> [EXERCISE PROMPT]:
Copy out each line of the data holding "computer".

──────── SUPPLIED ENTRIES

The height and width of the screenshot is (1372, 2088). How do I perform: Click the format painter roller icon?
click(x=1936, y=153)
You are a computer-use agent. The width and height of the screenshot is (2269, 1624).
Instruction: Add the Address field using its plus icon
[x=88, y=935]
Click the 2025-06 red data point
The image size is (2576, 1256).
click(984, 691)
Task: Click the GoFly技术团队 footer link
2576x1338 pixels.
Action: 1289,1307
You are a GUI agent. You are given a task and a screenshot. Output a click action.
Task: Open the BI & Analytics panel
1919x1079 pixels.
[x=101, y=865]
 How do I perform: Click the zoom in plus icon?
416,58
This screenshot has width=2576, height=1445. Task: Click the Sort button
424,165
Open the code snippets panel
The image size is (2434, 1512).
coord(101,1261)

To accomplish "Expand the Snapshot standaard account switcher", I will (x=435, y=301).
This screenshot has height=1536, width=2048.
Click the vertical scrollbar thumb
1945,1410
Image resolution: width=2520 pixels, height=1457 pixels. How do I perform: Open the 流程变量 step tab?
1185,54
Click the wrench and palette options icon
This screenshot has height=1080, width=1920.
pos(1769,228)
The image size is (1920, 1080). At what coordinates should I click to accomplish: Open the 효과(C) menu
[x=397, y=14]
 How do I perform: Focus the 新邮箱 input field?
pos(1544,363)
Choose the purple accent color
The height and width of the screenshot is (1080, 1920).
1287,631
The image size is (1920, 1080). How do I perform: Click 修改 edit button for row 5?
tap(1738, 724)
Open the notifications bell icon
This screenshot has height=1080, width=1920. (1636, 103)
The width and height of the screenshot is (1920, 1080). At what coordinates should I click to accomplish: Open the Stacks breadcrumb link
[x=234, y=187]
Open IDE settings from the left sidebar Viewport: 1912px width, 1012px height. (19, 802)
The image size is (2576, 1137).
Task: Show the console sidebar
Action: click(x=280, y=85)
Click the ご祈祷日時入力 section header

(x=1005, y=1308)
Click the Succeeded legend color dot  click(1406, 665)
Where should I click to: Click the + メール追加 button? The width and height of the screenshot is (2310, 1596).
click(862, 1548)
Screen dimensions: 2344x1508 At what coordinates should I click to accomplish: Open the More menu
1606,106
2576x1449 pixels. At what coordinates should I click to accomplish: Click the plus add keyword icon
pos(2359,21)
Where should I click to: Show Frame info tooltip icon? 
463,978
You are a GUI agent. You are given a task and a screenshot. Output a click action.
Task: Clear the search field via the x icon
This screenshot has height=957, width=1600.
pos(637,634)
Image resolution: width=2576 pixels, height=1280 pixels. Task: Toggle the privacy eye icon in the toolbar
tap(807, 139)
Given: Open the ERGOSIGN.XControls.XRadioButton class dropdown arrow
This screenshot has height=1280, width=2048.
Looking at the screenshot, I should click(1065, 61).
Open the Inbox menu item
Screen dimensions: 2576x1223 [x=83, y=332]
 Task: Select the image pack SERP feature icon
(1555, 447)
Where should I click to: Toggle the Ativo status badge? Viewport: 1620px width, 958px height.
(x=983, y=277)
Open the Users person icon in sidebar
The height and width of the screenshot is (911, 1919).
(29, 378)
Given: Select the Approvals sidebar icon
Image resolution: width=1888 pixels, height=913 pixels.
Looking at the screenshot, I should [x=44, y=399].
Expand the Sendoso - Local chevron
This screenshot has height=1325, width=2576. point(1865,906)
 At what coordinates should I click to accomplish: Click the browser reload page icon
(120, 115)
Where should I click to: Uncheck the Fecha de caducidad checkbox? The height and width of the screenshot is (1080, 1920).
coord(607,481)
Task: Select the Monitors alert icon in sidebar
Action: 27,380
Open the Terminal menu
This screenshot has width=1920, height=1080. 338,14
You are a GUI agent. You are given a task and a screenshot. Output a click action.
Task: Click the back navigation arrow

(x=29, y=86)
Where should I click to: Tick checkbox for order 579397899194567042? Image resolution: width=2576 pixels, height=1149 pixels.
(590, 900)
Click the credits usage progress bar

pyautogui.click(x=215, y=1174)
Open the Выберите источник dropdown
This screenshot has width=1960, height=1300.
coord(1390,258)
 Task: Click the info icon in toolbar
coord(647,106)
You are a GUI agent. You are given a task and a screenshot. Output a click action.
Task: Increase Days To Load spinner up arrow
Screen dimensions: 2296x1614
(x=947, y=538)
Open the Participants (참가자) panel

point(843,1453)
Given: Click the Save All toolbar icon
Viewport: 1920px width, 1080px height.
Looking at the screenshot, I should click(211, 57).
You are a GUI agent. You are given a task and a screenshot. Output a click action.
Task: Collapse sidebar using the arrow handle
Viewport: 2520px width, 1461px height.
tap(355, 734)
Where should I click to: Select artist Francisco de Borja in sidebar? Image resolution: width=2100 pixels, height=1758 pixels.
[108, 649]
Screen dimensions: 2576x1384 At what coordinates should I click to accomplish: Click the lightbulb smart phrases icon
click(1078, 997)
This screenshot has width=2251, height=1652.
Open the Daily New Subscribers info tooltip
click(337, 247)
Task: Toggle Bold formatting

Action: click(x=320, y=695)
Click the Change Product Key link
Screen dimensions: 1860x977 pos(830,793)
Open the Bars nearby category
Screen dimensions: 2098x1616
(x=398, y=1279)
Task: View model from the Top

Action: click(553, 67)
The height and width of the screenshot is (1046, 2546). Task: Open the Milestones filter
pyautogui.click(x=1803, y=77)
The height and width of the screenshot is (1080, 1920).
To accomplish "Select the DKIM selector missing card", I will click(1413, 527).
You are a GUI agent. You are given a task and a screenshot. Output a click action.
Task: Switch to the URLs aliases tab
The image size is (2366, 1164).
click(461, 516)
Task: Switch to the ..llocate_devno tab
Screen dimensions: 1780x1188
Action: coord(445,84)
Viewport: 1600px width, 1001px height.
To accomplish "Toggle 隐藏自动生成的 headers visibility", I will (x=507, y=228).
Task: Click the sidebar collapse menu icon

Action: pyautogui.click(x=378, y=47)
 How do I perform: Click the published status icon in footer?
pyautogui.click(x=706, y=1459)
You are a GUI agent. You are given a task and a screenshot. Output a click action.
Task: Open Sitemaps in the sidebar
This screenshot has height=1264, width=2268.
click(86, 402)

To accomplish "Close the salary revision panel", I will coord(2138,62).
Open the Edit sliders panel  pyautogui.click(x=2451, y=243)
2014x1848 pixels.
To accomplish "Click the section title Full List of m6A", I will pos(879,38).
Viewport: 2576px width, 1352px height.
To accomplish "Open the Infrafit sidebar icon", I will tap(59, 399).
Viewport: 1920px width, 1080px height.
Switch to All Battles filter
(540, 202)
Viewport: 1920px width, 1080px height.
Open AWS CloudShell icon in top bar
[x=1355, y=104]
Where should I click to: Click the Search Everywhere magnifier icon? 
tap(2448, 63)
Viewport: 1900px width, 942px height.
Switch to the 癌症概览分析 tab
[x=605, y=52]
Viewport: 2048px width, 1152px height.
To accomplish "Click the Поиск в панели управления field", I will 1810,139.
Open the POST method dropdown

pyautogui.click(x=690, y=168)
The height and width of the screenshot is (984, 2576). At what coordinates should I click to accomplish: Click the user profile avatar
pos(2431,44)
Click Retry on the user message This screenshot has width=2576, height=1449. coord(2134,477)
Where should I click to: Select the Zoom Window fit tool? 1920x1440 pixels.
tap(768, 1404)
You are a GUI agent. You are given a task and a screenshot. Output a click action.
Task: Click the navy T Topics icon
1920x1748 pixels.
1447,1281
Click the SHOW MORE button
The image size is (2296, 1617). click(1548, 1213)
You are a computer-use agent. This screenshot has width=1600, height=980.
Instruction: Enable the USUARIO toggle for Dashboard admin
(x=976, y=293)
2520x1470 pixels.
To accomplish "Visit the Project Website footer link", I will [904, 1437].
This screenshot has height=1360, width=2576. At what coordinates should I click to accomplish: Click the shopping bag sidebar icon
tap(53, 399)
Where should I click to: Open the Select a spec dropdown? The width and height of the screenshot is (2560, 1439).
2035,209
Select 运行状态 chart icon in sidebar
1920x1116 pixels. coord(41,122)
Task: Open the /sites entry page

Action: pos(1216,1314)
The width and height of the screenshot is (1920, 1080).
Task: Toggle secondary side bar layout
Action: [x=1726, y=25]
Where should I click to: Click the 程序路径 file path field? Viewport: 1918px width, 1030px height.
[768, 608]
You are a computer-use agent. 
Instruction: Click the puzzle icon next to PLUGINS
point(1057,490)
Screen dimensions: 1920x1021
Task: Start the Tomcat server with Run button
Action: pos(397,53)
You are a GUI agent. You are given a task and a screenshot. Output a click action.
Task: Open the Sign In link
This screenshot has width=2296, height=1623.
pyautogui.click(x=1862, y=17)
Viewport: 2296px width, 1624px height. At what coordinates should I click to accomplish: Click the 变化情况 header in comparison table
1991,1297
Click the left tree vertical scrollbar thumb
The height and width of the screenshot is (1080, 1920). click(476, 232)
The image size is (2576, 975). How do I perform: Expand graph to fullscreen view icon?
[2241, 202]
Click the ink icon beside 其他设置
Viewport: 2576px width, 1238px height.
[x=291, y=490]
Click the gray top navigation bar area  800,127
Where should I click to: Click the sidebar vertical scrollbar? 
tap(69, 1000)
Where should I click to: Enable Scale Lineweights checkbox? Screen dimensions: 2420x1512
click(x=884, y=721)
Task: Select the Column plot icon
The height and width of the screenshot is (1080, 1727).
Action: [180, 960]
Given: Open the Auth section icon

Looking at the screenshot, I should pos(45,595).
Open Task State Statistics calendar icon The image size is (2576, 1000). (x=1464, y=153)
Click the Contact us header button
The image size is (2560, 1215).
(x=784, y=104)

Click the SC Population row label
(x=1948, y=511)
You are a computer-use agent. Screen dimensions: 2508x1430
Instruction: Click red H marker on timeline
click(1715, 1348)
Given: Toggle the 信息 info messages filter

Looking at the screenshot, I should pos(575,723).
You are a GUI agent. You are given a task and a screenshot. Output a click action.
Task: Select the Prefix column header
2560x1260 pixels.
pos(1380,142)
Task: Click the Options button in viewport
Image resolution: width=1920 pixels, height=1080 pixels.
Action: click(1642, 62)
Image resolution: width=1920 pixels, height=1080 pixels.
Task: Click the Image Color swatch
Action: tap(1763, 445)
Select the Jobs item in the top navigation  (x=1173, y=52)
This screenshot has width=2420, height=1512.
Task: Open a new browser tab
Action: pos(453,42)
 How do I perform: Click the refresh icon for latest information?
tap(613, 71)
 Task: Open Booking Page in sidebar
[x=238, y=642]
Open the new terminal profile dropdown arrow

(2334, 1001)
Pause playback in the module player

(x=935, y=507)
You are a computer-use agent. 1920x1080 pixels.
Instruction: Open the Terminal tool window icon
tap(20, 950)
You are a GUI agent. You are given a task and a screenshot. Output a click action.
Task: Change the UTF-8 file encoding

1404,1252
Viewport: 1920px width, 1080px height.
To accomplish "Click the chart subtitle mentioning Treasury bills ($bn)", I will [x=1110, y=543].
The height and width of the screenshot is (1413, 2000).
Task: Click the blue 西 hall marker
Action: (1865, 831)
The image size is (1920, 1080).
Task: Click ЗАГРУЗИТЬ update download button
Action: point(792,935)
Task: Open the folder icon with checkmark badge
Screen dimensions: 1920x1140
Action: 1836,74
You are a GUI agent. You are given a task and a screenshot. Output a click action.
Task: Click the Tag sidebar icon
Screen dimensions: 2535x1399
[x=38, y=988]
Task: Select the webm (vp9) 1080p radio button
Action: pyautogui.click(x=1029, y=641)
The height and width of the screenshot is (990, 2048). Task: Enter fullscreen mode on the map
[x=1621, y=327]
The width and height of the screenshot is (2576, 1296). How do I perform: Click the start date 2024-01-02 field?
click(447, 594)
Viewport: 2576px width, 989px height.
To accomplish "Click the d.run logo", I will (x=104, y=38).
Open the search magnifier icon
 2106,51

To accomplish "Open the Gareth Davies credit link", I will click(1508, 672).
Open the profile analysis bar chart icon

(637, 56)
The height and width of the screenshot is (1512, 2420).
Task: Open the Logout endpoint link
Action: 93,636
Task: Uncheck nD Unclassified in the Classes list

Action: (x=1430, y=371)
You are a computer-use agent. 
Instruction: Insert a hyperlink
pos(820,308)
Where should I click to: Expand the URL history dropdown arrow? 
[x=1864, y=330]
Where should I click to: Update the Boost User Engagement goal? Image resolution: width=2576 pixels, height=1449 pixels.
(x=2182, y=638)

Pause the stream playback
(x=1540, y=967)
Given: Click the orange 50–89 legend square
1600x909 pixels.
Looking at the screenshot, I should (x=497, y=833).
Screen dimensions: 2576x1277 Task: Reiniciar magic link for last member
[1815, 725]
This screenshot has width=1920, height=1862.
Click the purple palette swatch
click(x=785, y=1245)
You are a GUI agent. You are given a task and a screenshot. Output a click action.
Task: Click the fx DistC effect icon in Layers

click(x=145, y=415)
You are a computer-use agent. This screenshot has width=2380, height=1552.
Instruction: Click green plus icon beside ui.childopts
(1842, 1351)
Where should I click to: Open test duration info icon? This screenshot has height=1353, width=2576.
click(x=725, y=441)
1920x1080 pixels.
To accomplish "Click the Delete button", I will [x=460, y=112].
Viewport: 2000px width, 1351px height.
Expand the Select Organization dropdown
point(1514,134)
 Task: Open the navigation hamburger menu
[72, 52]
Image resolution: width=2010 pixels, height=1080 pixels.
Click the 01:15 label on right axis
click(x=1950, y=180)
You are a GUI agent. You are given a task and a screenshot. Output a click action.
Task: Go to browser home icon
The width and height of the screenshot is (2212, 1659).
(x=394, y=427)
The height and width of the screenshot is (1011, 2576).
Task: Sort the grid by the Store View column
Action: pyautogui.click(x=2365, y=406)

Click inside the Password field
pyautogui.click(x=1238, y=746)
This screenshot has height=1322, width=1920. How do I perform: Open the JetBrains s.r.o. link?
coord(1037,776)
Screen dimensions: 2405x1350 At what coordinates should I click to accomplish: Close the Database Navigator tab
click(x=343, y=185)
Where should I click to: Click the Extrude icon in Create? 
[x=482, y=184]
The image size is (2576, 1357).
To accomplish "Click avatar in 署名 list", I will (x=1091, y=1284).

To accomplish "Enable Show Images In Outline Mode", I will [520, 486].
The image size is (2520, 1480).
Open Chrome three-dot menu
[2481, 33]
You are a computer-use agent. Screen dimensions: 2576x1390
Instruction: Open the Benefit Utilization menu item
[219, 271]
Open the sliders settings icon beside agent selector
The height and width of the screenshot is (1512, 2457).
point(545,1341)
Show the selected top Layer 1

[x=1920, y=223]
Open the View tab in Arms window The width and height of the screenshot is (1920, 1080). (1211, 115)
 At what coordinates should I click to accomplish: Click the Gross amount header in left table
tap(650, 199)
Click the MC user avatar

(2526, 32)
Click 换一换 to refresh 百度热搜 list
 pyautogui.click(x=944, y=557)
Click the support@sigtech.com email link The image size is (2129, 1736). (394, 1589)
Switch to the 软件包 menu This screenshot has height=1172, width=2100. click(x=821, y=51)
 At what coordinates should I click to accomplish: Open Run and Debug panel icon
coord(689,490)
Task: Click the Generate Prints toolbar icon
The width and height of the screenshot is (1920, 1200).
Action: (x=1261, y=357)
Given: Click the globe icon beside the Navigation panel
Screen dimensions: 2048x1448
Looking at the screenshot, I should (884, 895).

────────────────

> [WRITTEN RESPONSE]:
You are a computer-use agent. The width and height of the screenshot is (2269, 1624).
You are a computer-use agent. This screenshot has width=1600, height=980.
You are a computer-use agent. 
You are a computer-use agent. Screen dimensions: 2508x1430
You are a computer-use agent. 1920x1080 pixels.
You are a computer-use agent. 
You are a computer-use agent. This screenshot has width=2380, height=1552.
You are a computer-use agent. Screen dimensions: 2576x1390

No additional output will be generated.